(Element lookup records)

** BEGIN **

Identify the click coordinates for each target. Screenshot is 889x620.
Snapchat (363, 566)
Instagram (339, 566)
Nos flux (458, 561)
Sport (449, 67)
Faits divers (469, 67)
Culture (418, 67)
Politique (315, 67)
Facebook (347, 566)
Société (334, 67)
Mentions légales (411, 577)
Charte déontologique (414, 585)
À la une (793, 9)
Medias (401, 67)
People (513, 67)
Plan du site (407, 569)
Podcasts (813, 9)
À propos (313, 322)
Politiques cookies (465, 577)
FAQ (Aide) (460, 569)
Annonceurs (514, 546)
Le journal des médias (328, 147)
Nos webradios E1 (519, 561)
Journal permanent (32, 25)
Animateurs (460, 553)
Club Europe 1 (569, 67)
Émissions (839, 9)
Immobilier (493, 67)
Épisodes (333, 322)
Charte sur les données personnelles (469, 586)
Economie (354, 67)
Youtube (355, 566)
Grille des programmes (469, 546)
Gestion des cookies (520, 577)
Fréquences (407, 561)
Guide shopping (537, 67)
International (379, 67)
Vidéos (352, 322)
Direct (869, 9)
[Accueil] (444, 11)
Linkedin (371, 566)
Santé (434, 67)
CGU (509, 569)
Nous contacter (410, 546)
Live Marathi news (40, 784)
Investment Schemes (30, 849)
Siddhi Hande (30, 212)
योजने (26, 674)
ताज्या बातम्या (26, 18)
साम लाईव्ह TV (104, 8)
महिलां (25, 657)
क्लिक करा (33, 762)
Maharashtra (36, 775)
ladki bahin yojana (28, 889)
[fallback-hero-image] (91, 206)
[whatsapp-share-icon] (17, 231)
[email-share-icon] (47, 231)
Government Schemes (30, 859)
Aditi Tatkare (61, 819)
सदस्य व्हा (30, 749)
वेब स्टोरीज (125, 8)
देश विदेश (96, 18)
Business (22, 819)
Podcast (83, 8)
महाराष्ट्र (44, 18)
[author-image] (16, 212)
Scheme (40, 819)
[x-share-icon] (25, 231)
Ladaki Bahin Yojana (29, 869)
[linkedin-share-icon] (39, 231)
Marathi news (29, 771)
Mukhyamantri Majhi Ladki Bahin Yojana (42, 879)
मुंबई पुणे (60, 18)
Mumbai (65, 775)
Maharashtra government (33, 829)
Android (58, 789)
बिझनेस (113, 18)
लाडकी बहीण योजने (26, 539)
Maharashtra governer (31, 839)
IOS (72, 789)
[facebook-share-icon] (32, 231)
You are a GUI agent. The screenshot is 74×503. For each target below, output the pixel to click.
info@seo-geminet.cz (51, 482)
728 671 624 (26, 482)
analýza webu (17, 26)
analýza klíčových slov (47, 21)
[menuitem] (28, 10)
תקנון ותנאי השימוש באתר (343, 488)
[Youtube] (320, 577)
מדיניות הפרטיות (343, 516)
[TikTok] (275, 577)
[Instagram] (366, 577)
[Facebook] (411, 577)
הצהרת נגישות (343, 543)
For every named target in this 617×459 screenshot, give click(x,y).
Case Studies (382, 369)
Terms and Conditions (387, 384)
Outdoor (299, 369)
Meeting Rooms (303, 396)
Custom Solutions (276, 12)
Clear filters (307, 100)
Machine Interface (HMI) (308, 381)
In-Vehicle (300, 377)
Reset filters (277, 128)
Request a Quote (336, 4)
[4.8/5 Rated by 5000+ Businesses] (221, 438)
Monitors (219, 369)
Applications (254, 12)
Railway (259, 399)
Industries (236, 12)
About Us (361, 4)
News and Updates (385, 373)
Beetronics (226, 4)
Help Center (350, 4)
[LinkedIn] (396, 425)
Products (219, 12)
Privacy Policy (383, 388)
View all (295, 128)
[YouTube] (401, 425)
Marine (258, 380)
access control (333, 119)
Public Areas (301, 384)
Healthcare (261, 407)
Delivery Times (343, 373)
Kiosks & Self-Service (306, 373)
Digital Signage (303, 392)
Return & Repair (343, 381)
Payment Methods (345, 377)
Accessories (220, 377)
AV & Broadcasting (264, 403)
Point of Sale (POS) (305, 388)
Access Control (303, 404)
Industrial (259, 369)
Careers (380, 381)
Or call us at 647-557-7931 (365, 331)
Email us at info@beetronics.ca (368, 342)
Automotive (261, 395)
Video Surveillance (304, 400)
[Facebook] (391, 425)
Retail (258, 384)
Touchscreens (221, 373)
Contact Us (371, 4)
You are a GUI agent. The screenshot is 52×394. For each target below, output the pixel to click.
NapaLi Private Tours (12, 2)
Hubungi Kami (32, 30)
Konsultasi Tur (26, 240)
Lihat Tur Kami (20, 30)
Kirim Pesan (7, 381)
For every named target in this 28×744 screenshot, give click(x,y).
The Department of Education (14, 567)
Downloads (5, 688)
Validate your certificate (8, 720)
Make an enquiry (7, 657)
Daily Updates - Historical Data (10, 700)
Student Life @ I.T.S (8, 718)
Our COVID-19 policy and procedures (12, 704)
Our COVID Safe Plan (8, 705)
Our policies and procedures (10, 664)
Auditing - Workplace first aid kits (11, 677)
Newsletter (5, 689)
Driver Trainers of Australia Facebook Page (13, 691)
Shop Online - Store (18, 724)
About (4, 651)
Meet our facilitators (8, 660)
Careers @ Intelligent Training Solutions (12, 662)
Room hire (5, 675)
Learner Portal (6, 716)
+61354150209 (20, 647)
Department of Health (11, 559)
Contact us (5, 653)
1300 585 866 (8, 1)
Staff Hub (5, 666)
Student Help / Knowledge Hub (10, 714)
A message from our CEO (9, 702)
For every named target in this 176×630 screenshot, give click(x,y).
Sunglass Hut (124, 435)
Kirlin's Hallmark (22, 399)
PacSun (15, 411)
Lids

** END **

Rescale the records, beginning at the line that contains "Maharashtra (36, 775)" and continuing through the line that contains "[linkedin-share-icon] (39, 231)". Keep any requests in that span as they are, multiply every coordinate in the answers by 0.3 and round to whole numbers (halves go up), and return only those lines.

▶ Exercise response:
Maharashtra (11, 233)
ladki bahin yojana (8, 267)
[fallback-hero-image] (27, 62)
[whatsapp-share-icon] (5, 69)
[email-share-icon] (14, 69)
Government Schemes (9, 258)
Aditi Tatkare (18, 246)
सदस्य व्हा (9, 225)
वेब स्टोरीज (38, 2)
देश विदेश (29, 5)
Business (7, 246)
Podcast (25, 2)
महाराष्ट्र (13, 5)
[author-image] (5, 64)
Scheme (12, 246)
[x-share-icon] (8, 69)
Ladaki Bahin Yojana (9, 261)
[linkedin-share-icon] (12, 69)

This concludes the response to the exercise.